Proteggersi da S. aureus
Nei soli Stati Uniti, le stime parlano di circa quindicimila morti riconducibili ogni anno ad infezioni causate da MRSA. Un’epidemia a cui molte case farmaceutiche hanno rinunciato a far fronte: inutile investire nella creazione di nuovi antibiotici, vista la velocità con cui il ceppo è in grado di acquisire resistenze. A questo punto non rimane la strada dei vaccini. Nel caso di S. aureus, quella che devono affrontare gli scienziati è però una strada in salita. Numerosi sforzi sono infatti stati fatti in questo senso negli anni passati, con risultati purtroppo deludenti. La tecnica normalmente utilizzata nelle vaccinazioni consiste nell’introdurre nell’organismo umano un pezzettino dell’organismo patogeno (come, ad esempio, una proteina): questa viene riconosciuta dal nostro sistema immunitario come estranea e un esercito di anticorpi viene prodotto contro di essa, rendendoci «immuni» all’infezione. Questo approccio non ha tuttavia funzionato nel caso di S. aureus: un primo tentativo fatto alla fine degli anni Novanta fallì miseramente, quando ci si accorse che le persone vaccinate producevano anticorpi, ma questi non erano in grado di proteggerli dall’infezione.

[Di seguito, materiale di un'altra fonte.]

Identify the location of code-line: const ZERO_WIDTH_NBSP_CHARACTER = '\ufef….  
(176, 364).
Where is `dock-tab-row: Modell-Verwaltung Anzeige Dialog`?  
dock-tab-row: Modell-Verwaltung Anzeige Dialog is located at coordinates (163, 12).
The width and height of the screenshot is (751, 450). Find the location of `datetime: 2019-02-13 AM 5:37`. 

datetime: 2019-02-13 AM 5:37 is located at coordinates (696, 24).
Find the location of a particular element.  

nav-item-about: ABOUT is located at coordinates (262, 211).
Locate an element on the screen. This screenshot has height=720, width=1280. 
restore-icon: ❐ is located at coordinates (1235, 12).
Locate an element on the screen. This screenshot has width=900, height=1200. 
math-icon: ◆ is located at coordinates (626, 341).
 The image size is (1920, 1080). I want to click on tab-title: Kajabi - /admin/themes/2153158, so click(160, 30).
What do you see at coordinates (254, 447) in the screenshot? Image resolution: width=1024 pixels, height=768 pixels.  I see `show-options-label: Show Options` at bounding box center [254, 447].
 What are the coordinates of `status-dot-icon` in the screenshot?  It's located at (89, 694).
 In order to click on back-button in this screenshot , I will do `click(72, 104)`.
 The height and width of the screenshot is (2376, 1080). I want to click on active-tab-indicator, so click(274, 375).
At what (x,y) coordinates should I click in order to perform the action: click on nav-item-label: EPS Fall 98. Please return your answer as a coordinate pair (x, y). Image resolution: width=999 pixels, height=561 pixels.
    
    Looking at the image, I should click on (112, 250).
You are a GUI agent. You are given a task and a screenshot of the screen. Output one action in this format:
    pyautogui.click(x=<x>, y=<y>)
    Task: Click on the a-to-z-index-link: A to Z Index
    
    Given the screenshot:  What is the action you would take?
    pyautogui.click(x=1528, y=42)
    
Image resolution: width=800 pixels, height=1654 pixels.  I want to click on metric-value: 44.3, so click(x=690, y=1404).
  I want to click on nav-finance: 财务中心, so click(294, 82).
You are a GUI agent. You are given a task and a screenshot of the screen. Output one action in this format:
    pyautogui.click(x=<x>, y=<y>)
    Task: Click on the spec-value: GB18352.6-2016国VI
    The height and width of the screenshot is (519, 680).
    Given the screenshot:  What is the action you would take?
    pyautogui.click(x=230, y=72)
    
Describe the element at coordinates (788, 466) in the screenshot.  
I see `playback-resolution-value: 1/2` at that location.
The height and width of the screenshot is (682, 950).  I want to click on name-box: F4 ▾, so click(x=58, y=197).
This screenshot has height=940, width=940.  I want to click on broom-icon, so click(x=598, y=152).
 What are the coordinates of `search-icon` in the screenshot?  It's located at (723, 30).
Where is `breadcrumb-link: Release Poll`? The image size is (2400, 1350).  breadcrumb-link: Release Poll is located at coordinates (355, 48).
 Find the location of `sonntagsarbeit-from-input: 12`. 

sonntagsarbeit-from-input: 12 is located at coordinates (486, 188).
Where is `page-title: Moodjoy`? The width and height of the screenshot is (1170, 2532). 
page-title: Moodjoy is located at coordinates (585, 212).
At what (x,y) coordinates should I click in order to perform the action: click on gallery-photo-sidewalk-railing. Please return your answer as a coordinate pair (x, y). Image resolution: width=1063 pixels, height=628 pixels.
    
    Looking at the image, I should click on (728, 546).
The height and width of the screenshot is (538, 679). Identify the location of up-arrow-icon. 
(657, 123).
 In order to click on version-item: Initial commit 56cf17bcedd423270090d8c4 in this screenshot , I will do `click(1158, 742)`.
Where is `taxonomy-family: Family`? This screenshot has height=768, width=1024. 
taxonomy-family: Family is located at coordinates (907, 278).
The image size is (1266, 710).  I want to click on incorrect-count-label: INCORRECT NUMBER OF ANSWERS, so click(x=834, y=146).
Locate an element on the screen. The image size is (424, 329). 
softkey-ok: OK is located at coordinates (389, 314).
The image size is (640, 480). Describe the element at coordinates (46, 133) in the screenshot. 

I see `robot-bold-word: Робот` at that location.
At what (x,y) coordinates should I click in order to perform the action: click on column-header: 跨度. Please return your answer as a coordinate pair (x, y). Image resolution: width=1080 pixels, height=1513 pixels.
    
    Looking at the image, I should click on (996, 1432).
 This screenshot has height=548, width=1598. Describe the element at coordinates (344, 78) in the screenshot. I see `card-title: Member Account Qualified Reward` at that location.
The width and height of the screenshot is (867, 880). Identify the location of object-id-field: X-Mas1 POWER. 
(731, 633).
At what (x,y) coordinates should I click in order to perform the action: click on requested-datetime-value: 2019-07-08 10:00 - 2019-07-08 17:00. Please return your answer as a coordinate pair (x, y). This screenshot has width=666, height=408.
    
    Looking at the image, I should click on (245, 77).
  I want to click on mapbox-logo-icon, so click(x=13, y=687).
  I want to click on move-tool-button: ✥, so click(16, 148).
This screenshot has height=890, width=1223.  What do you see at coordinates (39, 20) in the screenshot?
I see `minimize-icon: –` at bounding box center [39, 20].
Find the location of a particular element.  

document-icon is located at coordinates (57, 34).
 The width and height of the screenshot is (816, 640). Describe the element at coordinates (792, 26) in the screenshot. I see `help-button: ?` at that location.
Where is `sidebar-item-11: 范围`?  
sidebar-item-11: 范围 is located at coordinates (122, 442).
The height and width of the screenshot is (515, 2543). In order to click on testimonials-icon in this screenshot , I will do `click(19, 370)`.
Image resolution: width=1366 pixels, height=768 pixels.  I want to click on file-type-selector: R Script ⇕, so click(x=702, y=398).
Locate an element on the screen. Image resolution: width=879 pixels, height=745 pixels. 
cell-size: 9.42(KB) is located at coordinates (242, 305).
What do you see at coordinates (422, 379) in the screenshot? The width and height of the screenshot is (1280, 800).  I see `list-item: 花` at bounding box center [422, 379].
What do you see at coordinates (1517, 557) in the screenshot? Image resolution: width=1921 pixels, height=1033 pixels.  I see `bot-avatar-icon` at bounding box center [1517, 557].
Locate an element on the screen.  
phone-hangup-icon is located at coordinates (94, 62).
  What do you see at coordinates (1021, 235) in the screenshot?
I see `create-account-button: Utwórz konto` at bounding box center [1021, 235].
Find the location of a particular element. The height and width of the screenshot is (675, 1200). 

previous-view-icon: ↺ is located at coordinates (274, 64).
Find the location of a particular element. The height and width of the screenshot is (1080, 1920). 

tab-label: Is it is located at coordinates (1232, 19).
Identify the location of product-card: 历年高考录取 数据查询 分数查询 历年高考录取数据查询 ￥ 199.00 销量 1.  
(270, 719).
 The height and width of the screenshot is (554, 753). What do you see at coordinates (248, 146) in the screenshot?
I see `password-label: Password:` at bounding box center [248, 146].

Neppure gli approcci che si basano sulla combinazione di diversi antigeni (o proteine) batteriche sembrano purtroppo in grado di dare risultati degni di nota.
 

Una coltura su agar di S. aureus (mmagine: Wikimedia Commons)

 
Cambiare strategia
L’impressione di alcuni immunologi è che, piuttosto che potenziare le vecchie strategie, sia necessario cambiare completamente approccio. Per farlo, è necessario coinvolgere altri protagonisti del sistema immunitario: fermarsi agli anticorpi non è più sufficiente. L'idea è quella di reclutare le cellule TH17, i linfociti responsabili della produzione di interleuchina-17, una proteina che gioca un ruolo fondamentale nell’innescare la miccia della risposta immunitaria. Queste cellule svolgono una funzione chiave nella memoria immunitaria, vale a dire la capacità del sistema immunitario di «ricordare» le infezioni a cui è andato incontro nel corso della vita e di evitare che ci ammaliamo una seconda volta della stessa malattia (sempre che l’agente patogeno non sia, nel frattempo, mutato).
 
La produzione di anticorpi è stata, da sempre, considerata il cardine delle memoria immunologica, ma la storia potrebbe essere più complicata di così. In particolare, i linfociti TH17 potrebbero essere proprio la chiave di volta – a lungo ignorata – che tiene in piedi l’immunità a S. aureus. Nel 2009, uno studio condotto nei topi ha dimostrato che un vaccino in grado di stimolare la produzione di interleuchina-17 può proteggere da infezioni di S. aureus e Candida albicans. Ora, la grande sfida è verificare se lo stesso meccanismo funziona anche nell’uomo, ma non solo. Un simile vaccino sarà in grado di proteggere da tutte le manifestazioni cliniche associate a S. aureus: polmonite, infezioni della pelle, ascessi? Fino a che punto un vaccino efficace potrà proteggere da MRSA, senza compromettere troppo la popolazione di batteri commensali che convive pacificamente con l’uomo? Di nuovo, per gli immunologi che lottano con MRSA la strada è tutta in salita, ma almeno sembrano essere usciti dal vicolo cieco in cui girovagavano da decenni.